Investigation of trajectories of inviscid fluid particles in two-dimensional rotating boxes

Abstract

The particle trajectories of inviscid fluid flow within two-dimensional rotating (elliptic, triangular, and square) boxes are numerically investigated. The source panel method is employed to represent the instantaneous potential interior flow field, and the Runge–Kutta method is used to track the fluid particles. The analytic solutions for the fluid trajectories for the elliptic box are used to verify the numerical accuracy of the method. The numerical error can be reduced to the level of the round-off error if the panels are properly configured and an appropriate number of panels is used. The stagnation of the particles at the corners of the triangular box is successfully predicted with this method. The corner of the square box is found to be a singularity. A logarithmic complex potential is proposed to account for the singularity, using which the stagnation of the particles at the corner in the square box is also captured.
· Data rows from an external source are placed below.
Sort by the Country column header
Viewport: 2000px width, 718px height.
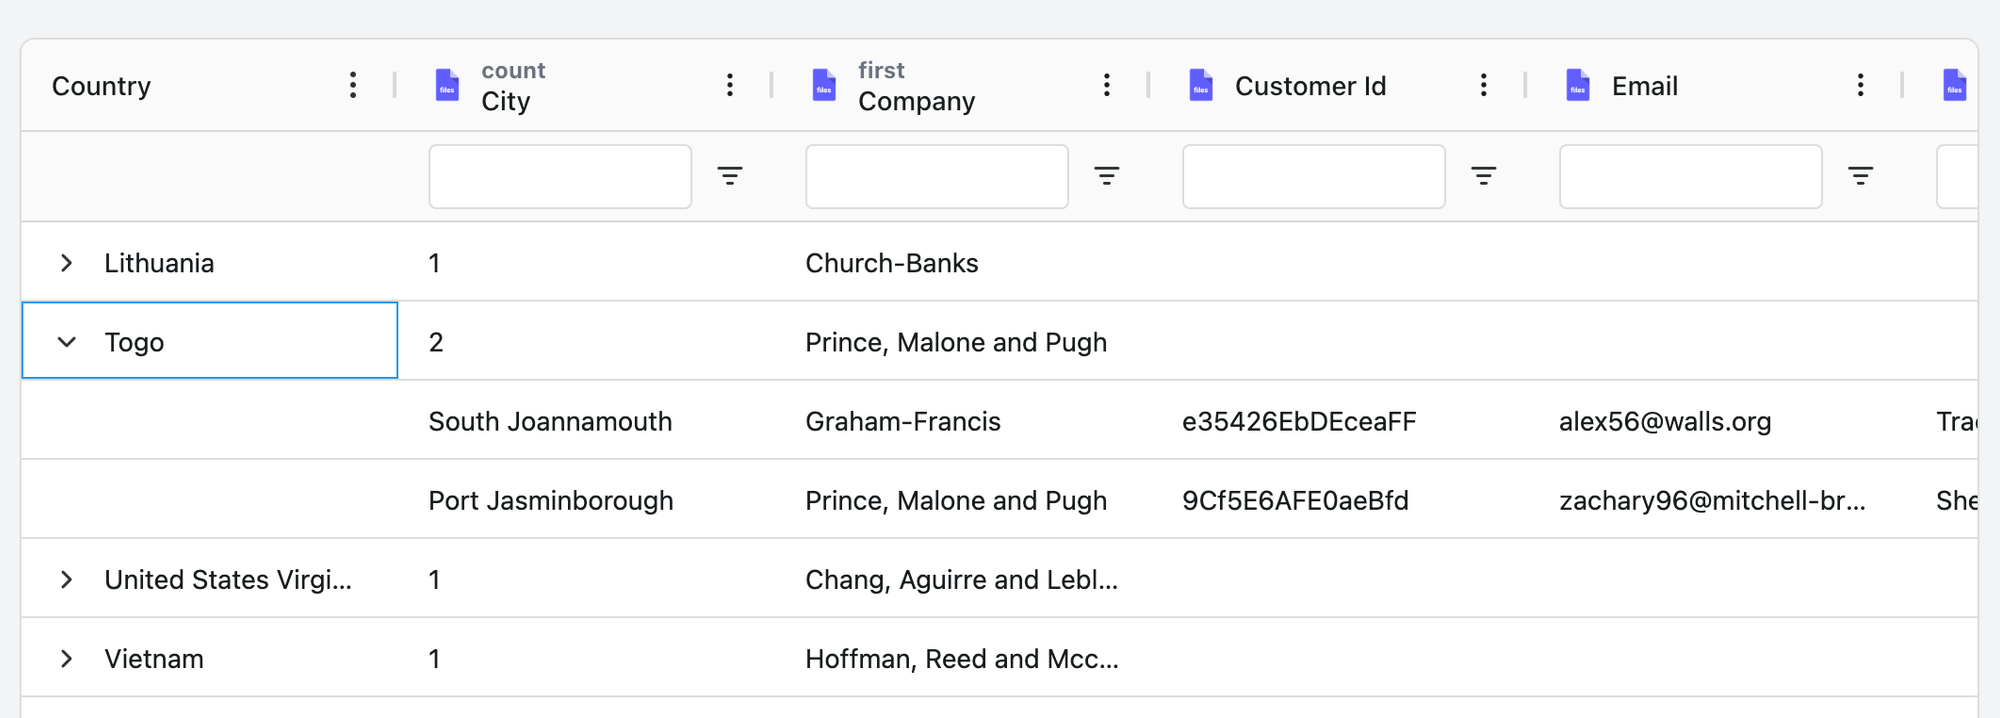101,86
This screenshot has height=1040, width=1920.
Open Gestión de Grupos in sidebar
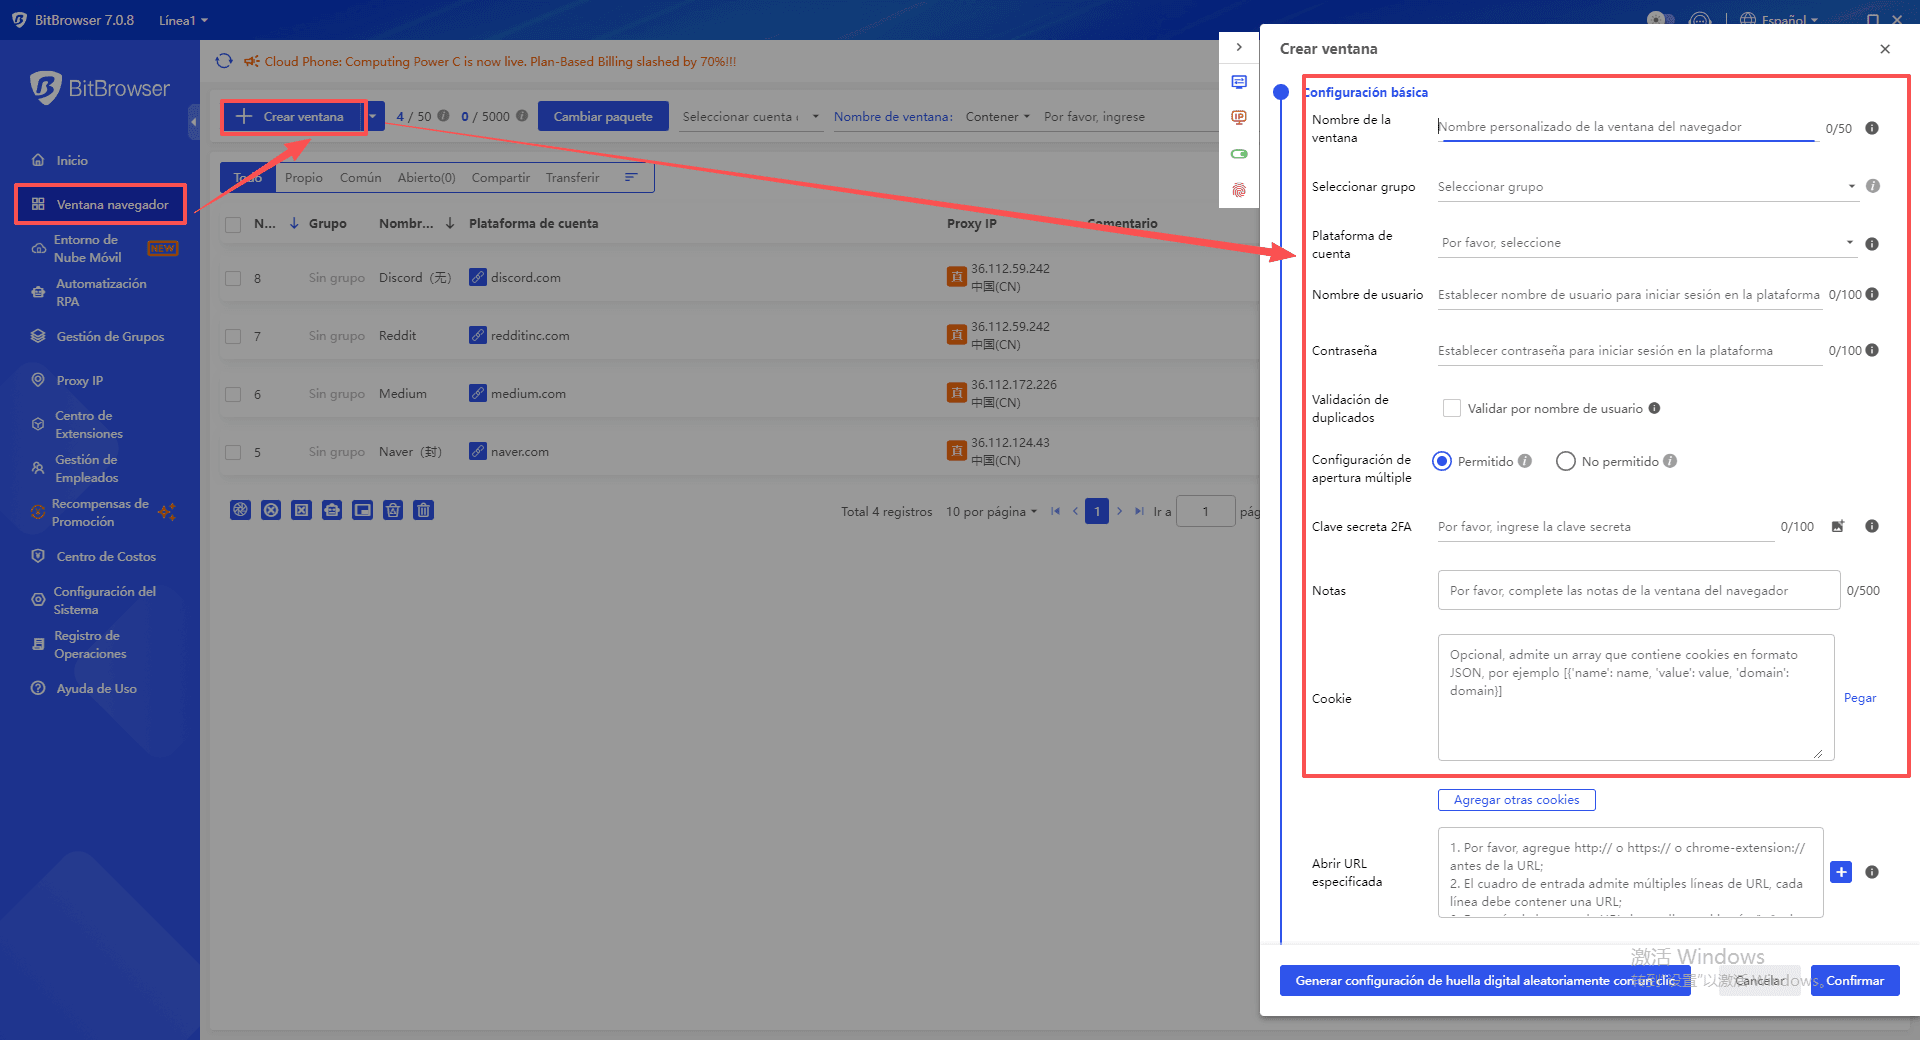(x=110, y=337)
The natural frequency of the particles in the rotating elliptic box is constant throughout the flow domain, and the fluid trajectories are epitrochoidal curves. In the triangular box and the square box, the natural frequency strongly depends on the particle position, and the particle trajectories are similar to epitrochoidal curves. In general, the trajectory patterns depend only on the box rotating frequency and the natural frequency of the fluid particle motion.